● **EXERCISE DATA**
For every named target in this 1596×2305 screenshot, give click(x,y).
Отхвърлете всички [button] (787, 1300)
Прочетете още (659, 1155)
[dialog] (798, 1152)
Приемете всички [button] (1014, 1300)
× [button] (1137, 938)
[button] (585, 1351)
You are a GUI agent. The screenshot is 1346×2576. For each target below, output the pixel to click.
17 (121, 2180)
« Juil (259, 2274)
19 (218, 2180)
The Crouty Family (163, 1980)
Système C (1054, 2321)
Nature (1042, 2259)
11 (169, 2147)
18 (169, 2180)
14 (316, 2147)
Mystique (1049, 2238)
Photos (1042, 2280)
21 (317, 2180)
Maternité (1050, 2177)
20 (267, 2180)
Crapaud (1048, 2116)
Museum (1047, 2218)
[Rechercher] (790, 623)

● **TASK TO CARRY OUT**
Go through the material and copy each line in which the word "target" occurs.

● **OUTPUT**
For every named target in this 1596×2305 screenshot, give click(x,y).
You are a GUI agent. The screenshot is 1346×2576. For each target below, output the pixel to click.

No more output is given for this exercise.